Hal tersebut dibenarkan Ketua KMP Landasan Ulin Timur, Rohimin, Senin (1/6).
Ia menjelaskan bahwa pihak koperasi belum memboyong operasionalnya ke gedung baru lantaran masih menunggu proses penyerahan aset secara resmi.
"Kami masih di ruko (lama), belum pindah. Menunggu launching tahap kedua pada Agustus nanti, baru diserahkan ke koperasi," ujar Rohimin saat dihubungi
Radar Banjarmasin, Senin (1/6).
Saat ditanya mengenai besaran anggaran pembangunan gedung baru tersebut, Rohimin mengaku tidak mengetahui angka pastinya.
"Bangunan permanen tersebut dari Kodim, jadi kami tidak tahu soal anggarannya," cetusnya.
Kendati belum menempati fasilitas baru, geliat bisnis koperasi dengan total 350 anggota ini terbilang sangat agresif.
Rohimin membeberkan, saat ini sudah ada tujuh lini usaha yang berjalan mapan. Mulai dari penyediaan sembako, penjualan token listrik dan kuota, dealer sepeda motor Yamaha, hingga keagenan BPJS Ketenagakerjaan.
KMP Lutim juga sukses membangun jaringan kemitraan strategis, seperti kerja sama dengan Indosat untuk penjualan HiFi Air dan voucher, pengisian kantin taksi bandara, hingga menyokong dua dapur program Makan Bergizi Gratis (MBG).
Tak puas sampai di situ, momentum kepindahan ke gedung baru pada Agustus mendatang bakal dimanfaatkan untuk ekspansi besar-besaran.
KMP Lutim tengah menggodok lima program usaha baru, di antaranya kerja sama dengan MBG AURI, bisnis cuci mobil dan truk, kedai kopi, jus, dan toko roti, hingga stan tanaman bunga.

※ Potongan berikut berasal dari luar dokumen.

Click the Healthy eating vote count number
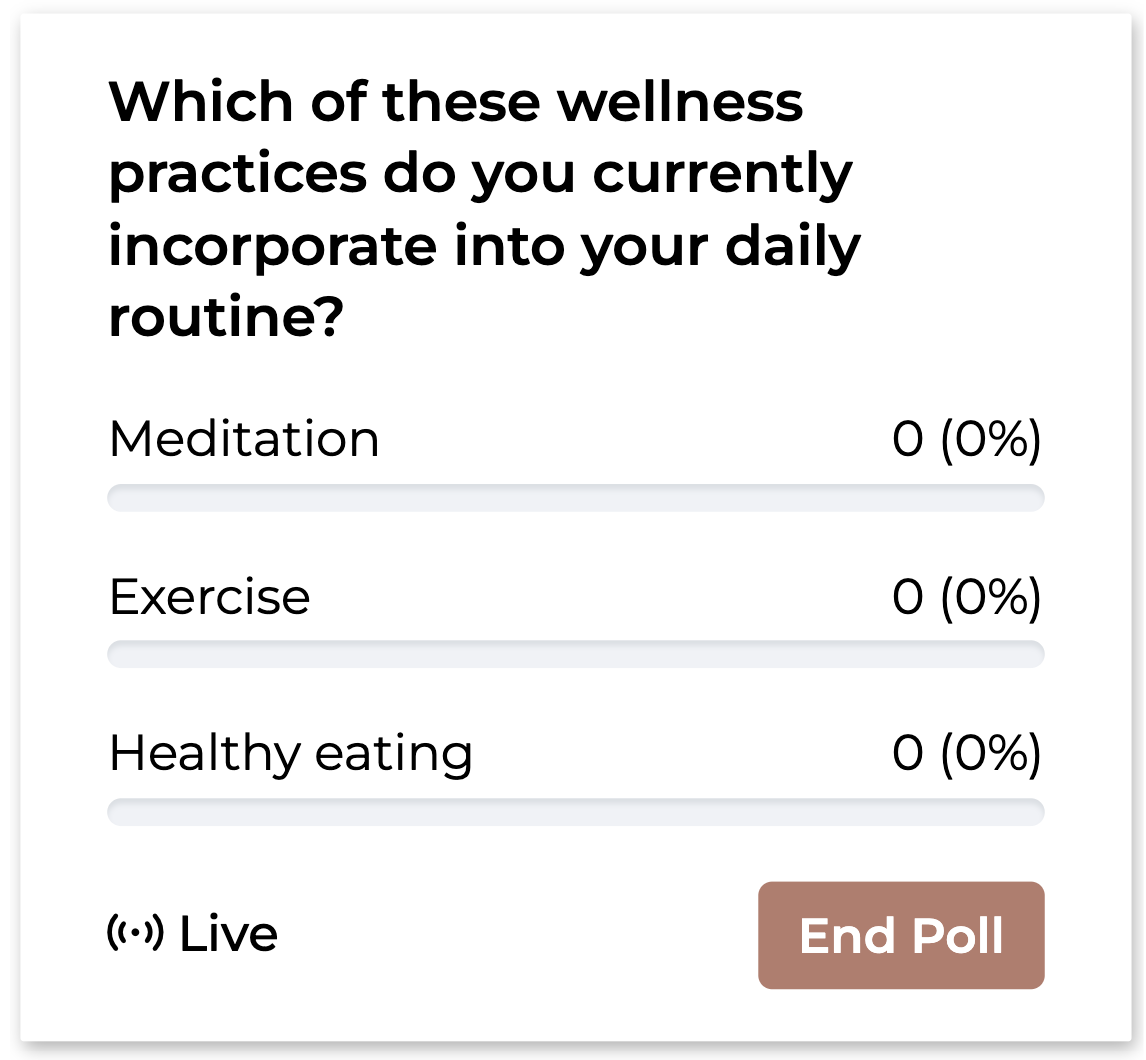Viewport: 1146px width, 1060px height. click(908, 754)
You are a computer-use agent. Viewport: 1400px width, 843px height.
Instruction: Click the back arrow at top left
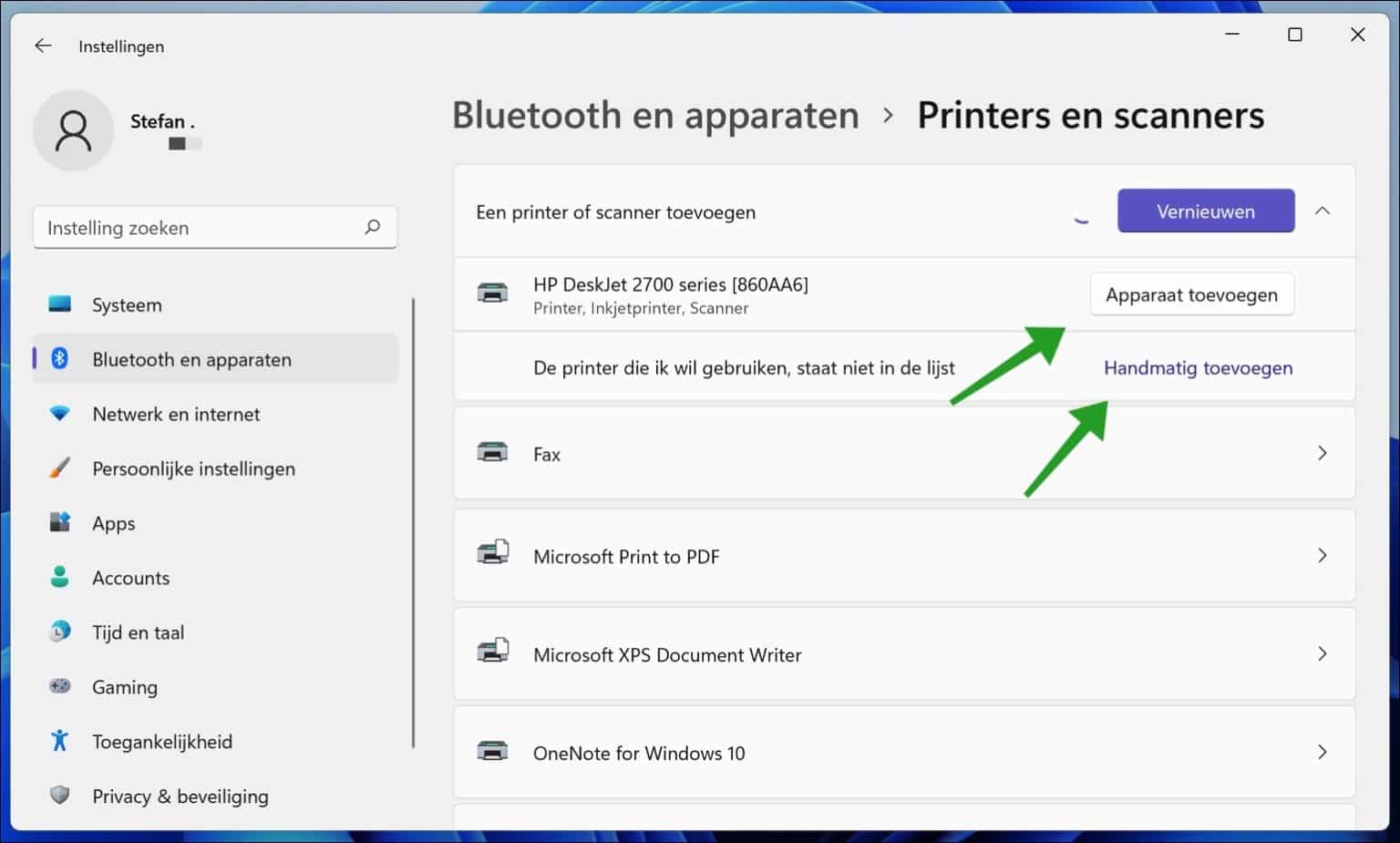[42, 45]
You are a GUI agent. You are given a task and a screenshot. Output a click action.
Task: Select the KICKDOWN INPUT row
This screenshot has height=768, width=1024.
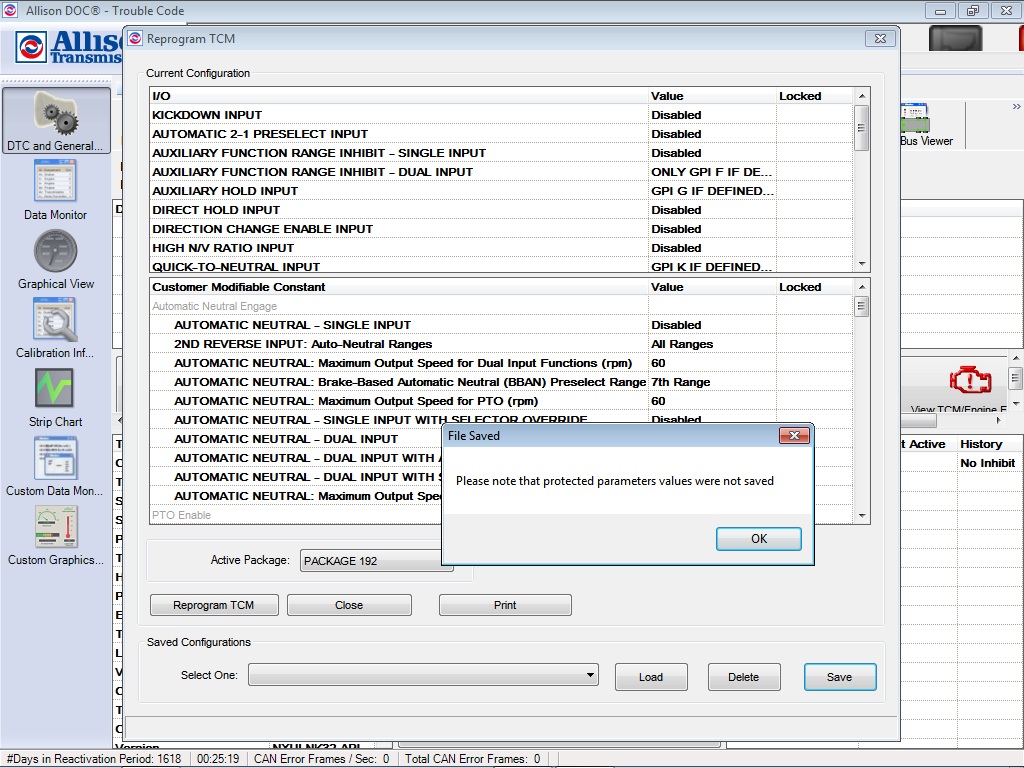click(x=300, y=114)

Menariknya, pekarangan gedung baru nantinya tidak hanya dinikmati oleh internal koperasi. Pihak manajemen berencana menyulap area sekitar gerai baru menjadi sentra ekonomi masyarakat sekitar.
"Saat ini kami sedang melakukan pengumpulan dana untuk membangun bedakan (lapak) UMKM di sekitar gerai koperasi yang baru. Rencananya memang akan dibuat lapak-lapak untuk UMKM," pungkas Rohimin.